O governo federal vem promovendo a chamada reforma do setor elétrico, defendida como avanço para a ampliação da Tarifa Social e maior abertura do mercado livre para pequenos consumidores. No entanto, a iniciativa encontrou forte resistência no setor produtivo, especialmente na indústria, que vê com preocupação a possibilidade de arcar com o aumento de custos gerado pelas mudanças.
O presidente da Confederação Nacional da Indústria (CNI), Antonio Ricardo Alvarez Alban, foi direto ao ponto: “Não aceitaremos pagar essa conta”. A crítica foi feita durante o evento em celebração ao Dia Nacional da Indústria, realizado na sede da CNI em Brasília, com presença de autoridades como o presidente do STF, Roberto Barroso, e o vice-presidente Geraldo Alckmin.
“Somos um país que produz energia barata, mas temos uma das tarifas mais caras do mundo. Isso é inaceitável. Não podemos aceitar que a reforma leve a mais custos para quem produz e gera emprego”, afirmou Alban, ao comentar a Medida Provisória assinada pelo presidente Lula no último dia 21 de maio, que dá início à nova estrutura regulatória do setor elétrico.
A Medida Provisória assinada por Lula visa ampliar o acesso à Tarifa Social de Energia e acelerar a abertura do mercado livre de energia para consumidores de baixa tensão (como pequenas empresas e residências). Na teoria, a reforma pretende democratizar o setor e incentivar a competitividade. Na prática, porém, o custo da transição pode ser transferido para os grandes consumidores — entre eles, o setor industrial.
Segundo a CNI, o risco é de que as medidas, mesmo bem-intencionadas, acabem sendo financiadas pela indústria, que já lida com um dos custos energéticos mais altos do planeta. A entidade teme que o custo da universalização dos benefícios acabe socializando prejuízos entre quem consome mais — ou seja, o setor produtivo.
Além dos aspectos técnicos da reforma, o presidente da CNI criticou duramente a falta de diálogo entre o governo e os setores afetados. Alban afirmou que as decisões estão sendo tomadas de forma unilateral pelo Executivo, Legislativo e até pelo Judiciário, sem ouvir quem produz.
“Essas decisões impõem mais encargos, mais obrigações e podem comprometer o desenvolvimento industrial brasileiro”, afirmou.
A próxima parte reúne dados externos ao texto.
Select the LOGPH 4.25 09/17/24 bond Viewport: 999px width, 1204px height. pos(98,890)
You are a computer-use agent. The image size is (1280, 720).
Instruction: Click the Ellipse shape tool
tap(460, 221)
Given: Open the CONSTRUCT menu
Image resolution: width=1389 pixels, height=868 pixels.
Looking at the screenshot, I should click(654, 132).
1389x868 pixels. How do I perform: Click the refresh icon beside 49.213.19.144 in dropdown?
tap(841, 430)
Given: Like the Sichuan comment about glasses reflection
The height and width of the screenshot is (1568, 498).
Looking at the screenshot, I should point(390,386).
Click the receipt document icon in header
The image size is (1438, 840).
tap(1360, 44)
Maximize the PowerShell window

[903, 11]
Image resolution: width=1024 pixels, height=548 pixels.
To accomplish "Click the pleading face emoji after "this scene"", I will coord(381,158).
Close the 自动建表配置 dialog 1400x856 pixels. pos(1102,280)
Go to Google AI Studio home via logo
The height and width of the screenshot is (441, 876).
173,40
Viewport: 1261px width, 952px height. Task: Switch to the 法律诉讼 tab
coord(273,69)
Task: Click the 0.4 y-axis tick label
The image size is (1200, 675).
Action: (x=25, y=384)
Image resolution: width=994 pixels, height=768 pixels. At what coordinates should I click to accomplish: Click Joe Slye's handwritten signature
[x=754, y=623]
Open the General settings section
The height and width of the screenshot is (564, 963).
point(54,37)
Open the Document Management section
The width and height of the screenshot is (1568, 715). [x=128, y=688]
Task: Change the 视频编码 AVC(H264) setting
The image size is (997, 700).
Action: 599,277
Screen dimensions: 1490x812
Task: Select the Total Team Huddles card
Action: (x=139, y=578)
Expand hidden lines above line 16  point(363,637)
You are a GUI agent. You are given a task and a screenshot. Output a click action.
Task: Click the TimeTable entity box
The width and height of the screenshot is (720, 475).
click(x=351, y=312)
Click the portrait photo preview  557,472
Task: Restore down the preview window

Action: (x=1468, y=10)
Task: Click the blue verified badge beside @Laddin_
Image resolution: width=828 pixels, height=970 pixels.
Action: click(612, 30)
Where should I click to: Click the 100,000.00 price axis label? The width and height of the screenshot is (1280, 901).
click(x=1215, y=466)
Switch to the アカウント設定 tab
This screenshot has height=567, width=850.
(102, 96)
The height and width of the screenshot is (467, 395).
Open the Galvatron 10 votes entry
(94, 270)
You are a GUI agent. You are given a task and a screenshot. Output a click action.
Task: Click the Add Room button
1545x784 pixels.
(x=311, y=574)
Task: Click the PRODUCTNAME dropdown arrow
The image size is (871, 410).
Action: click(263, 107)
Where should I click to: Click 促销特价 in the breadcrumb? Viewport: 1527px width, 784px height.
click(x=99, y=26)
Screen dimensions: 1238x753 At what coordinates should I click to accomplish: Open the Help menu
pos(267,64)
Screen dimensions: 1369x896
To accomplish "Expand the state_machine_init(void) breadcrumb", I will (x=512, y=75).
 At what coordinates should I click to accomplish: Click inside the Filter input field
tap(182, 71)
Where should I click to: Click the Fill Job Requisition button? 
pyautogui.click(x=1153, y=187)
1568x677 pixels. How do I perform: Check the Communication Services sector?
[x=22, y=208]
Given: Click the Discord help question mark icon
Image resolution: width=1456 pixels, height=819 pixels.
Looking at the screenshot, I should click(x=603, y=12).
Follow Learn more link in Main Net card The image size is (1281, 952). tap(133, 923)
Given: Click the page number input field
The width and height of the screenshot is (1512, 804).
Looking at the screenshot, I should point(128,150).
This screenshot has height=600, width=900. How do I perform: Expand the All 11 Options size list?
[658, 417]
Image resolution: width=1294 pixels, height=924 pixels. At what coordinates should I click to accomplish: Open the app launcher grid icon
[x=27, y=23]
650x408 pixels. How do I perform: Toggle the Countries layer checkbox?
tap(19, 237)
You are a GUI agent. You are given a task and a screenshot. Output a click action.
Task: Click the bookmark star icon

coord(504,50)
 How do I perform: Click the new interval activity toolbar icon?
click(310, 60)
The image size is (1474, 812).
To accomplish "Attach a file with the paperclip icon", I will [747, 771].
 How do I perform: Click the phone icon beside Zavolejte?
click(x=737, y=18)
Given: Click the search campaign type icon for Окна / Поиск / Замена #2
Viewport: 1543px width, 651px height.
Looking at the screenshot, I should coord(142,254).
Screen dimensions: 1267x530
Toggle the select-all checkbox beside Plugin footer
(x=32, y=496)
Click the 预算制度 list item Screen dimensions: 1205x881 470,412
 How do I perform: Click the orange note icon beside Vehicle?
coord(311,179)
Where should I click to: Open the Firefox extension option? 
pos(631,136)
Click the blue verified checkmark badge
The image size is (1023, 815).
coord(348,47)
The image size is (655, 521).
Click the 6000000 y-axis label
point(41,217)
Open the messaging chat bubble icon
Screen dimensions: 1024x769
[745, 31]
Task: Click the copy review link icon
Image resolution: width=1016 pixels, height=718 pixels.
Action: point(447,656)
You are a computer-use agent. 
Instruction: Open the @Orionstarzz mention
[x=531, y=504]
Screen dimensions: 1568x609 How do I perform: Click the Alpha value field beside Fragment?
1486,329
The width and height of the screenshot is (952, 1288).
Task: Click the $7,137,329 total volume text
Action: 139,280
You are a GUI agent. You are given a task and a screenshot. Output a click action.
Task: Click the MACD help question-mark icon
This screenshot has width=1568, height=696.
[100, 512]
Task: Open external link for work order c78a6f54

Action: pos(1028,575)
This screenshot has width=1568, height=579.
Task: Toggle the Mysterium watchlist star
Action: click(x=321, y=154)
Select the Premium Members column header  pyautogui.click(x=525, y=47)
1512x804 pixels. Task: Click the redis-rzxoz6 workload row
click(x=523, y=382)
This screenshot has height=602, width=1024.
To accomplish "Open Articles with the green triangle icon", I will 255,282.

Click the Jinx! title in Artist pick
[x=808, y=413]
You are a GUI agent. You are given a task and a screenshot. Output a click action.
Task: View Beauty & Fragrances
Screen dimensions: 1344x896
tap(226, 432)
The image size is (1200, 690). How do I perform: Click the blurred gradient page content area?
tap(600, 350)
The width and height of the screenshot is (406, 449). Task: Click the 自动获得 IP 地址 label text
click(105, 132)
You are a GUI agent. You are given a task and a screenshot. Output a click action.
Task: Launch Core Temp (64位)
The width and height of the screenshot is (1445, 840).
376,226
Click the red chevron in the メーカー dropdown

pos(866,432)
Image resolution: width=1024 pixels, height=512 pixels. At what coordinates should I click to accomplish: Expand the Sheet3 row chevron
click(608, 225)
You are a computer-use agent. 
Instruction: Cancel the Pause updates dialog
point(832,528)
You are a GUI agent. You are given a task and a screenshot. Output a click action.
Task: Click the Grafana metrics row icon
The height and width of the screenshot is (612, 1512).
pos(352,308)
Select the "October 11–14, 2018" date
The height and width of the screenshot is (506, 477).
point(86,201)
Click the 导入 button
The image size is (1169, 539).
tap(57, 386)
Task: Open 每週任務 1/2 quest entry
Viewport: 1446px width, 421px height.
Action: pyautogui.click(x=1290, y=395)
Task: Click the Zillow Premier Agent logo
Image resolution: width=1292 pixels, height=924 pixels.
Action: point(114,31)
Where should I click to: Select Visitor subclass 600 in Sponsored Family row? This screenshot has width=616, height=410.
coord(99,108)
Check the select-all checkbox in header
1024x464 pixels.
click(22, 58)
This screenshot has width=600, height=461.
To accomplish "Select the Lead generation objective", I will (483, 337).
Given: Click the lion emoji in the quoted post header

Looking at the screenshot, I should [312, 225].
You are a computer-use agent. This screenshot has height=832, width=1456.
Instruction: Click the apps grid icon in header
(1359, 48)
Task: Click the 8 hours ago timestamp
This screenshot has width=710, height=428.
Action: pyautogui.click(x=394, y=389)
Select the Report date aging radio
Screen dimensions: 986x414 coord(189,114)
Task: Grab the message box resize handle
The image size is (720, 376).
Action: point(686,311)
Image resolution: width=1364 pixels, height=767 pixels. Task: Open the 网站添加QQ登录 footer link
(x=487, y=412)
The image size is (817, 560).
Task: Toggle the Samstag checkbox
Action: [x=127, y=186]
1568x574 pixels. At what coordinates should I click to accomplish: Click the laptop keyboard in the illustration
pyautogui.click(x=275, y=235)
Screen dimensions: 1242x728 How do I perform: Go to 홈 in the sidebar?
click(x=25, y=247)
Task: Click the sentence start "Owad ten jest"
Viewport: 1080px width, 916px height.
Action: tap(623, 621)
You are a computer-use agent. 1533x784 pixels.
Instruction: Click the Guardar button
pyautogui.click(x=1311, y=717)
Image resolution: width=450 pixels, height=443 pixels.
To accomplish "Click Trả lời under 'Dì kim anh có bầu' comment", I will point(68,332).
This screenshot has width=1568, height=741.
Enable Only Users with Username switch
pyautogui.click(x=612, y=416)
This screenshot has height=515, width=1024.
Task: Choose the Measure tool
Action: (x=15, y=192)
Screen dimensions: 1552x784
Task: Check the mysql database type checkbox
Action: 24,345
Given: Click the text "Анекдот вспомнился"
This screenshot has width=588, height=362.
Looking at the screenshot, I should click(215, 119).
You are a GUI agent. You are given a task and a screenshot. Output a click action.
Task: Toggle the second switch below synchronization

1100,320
Ele citou ainda que essa lógica tem se repetido em outros temas sensíveis para o setor, como a proposta de redução da jornada de trabalho.
Alban também alertou para os impactos econômicos caso avance a PEC 8/2025, que propõe o fim da escala 6x1 (seis dias de trabalho por um de folga) e a criação da jornada 4x3 (quatro dias de trabalho e três de descanso).
A estimativa da CNI é de que essa mudança gere aumento de R$ 88 bilhões por ano apenas na indústria, e R$ 260 bilhões considerando toda a economia brasileira. “Sem ganhos reais de produtividade, essa proposta só trará prejuízos. A indústria não tem como absorver esse custo adicional”, completou.
Nem tudo, no entanto, foi crítica. A CNI celebrou o avanço no Congresso do projeto que simplifica e padroniza as regras de licenciamento ambiental. A proposta, que tramita há mais de duas décadas, promete dar mais agilidade a empreendimentos de baixo impacto e trazer segurança jurídica, uma demanda histórica da indústria.
“É uma vitória importante. Precisamos modernizar a gestão ambiental sem perder o rigor técnico. Essa proposta traz previsibilidade e confiança para quem quer investir”, destacou Alban.
A reação da CNI sintetiza o dilema vivido pelo setor produtivo no Brasil: em um país com energia barata na geração, mas cara na distribuição e repleto de encargos cruzados, qualquer mudança precisa ser calibrada com precisão.
A indústria teme que, por trás do discurso de inclusão e modernização, esteja um velho vício brasileiro: transferir a conta para quem produz, gera empregos e sustenta a economia. Como bem disse Alban: “Não há almoço grátis”. E, neste caso, a indústria avisa que não vai bancar sozinha a conta da reforma elétrica.